Exploring Video Datasets with FiftyOne and Vision-Language Models - February 26, 2026
Feb 26, 2026
9am - 10am PST
Online. Register for the Zoom!
About this event
Join our virtual workshop to explore video datasets with FiftyOne and vision-language models. View more CV events here.
Host
Video is the hardest modality to work with. You're dealing with more data, temporal complexity, and annotation workflows that don't scale. This hands-on workshop tackles a practical question: given a large video dataset, how do you understand what's in it without manually watching thousands of clips?
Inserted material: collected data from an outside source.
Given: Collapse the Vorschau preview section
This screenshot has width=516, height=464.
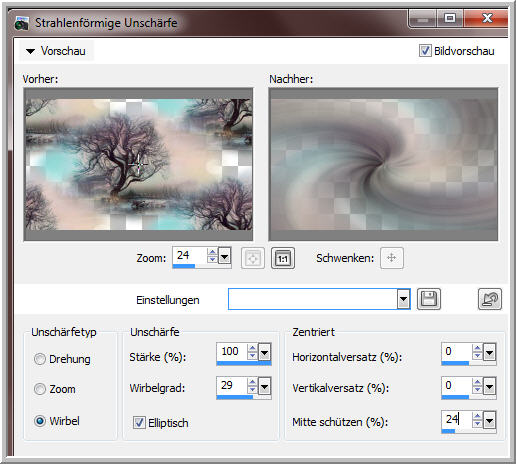Looking at the screenshot, I should click(x=30, y=51).
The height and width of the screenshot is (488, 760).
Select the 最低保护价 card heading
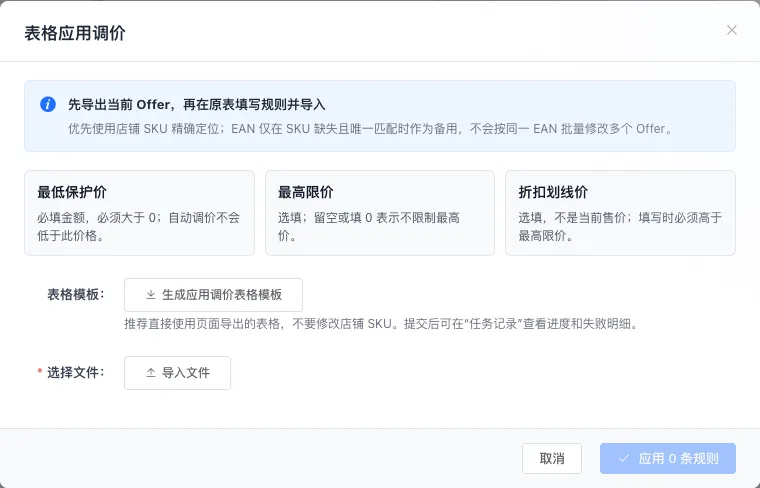click(x=72, y=192)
Using Facebook's Action100M dataset and FiftyOne, we'll build an end-to-end workflow for exploring video datasets. You'll learn to:
Navigate and explore video data in the FiftyOne App, filter samples, and understand dataset structure
Compute embeddings with Qwen3-VL to enable semantic search, zero-shot classification, and clustering
Generate descriptions and localize events using vision-language models like Qwen3-VL and Molmo2
Visualize patterns in your data through embedding projections and the FiftyOne App
Evaluate model outputs against Action100M's hierarchical annotations to validate what the models actually capture
By the end of the session, you'll have a reusable toolkit for understanding any video dataset at scale, whether you're curating training data, debugging model performance, or exploring a new domain.